Now, when the stream is no more live and has been processed by YouTube, I can download chat replay without any problems with the same command line. But live chat has its own value because it contains deleted messages and messages before and after the stream. And of course, author may restrict access to the stream after broadcasting, so there will be no downloadable chat replay available.

ollydev commented 1 year ago

Same issue here on every yt stream. I attached the full log as OP didn't: chd.txt

Edit: It's some kind of confirmation screen, using cookies from my desktop works. https://github.com/ytdl-org/youtube-dl/blob/master/README.md#how-do-i-pass-cookies-to-youtube-dl

chat = ChatDownloader(cookies='cookies.txt').get_chat
mascarell commented 1 year ago

Same issue here.

I personally would not want to use a cookies file, happy to donate if anyone can look into it as I use the library for a bot while streaming

armislv commented 1 year ago

Consent cookie has changed. I changed _initialize_consent() in the youtube.py accordingly to this: https://github.com/yt-dlp/yt-dlp/commit/378ae9f9fb8e8c86e6ac89c4c5b815b48ce93620 and it works now.

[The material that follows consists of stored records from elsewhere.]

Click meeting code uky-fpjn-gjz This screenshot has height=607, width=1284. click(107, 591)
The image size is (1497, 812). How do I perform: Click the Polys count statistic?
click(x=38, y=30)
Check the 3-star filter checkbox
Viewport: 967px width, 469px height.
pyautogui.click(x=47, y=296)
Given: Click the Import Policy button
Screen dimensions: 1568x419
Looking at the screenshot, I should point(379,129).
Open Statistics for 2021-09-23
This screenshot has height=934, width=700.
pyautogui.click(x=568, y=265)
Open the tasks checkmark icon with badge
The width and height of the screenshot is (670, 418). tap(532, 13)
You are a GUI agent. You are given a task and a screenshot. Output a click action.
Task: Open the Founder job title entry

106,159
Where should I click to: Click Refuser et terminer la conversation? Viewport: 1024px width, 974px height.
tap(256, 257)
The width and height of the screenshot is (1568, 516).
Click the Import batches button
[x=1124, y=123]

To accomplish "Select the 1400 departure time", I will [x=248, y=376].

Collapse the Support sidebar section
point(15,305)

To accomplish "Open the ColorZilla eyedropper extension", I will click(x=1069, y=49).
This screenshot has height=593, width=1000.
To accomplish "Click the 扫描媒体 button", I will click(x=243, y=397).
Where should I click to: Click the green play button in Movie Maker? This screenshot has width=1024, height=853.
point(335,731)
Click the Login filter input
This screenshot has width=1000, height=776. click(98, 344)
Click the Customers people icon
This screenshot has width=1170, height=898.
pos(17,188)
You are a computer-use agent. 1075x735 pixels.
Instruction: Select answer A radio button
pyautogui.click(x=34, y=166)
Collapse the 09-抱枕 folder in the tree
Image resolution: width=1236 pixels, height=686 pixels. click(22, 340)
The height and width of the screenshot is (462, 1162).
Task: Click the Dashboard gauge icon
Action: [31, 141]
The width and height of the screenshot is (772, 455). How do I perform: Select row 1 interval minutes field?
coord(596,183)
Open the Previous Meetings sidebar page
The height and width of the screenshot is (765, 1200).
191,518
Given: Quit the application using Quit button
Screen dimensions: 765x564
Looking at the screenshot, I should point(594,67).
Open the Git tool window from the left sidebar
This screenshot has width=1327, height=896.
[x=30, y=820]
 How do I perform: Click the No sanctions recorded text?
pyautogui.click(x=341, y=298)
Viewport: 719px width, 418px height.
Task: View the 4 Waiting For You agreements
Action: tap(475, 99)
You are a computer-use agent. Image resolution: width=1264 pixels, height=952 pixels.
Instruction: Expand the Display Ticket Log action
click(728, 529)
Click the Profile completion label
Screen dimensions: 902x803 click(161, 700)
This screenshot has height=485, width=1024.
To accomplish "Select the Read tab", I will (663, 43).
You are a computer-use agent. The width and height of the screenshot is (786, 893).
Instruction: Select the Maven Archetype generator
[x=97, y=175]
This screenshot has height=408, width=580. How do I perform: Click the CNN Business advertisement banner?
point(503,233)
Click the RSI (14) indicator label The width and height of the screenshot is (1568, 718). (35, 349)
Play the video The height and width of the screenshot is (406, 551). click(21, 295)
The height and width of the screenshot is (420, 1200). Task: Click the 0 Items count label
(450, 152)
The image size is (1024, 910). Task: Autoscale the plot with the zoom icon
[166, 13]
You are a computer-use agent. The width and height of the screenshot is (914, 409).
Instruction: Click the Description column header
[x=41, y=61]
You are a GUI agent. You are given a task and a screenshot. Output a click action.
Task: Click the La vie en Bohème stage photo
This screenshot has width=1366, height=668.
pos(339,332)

HSDRC commented 1 year ago

Confirmed, in youtube.py file _initialize_consent should look like this:

    def _initialize_consent(self):
        if self.get_cookie_value('__Secure-3PSID'):
            return
        socs = self.get_cookie_value('SOCS')
        if socs and not socs.value.startswith('CAA'):  # not consented
            return
        self.set_cookie_value('.youtube.com', 'SOCS', 'CAI', secure=True)  # accept all (required for mixes)

Then all things work back.

pboettcher commented 1 year ago

Thank you. I have changed this directly in the Python37-32\Lib\site-packages\chat_downloader\sites and now it works. Waiting for release.

xenova commented 1 year ago

Thanks for identifying the problem! @armislv, @HSDRC, or @pboettcher, would one of you like to submit a PR for this?

pboettcher commented 1 year ago

Thanks for identifying the problem! @armislv, @HSDRC, or @pboettcher, would one of you like to submit a PR for this?

Done. Please do not judge strictly because it is my first pull request.

mirabilos commented 1 year ago

I can confirm that pboettcher’s diff fixes the issue for me. Thanks <3

pboettcher commented 1 year ago

I can confirm that pboettcher’s diff fixes the issue for me. Thanks <3

It is actually the code of @HSDRC in there. I was just practicing making the pull request.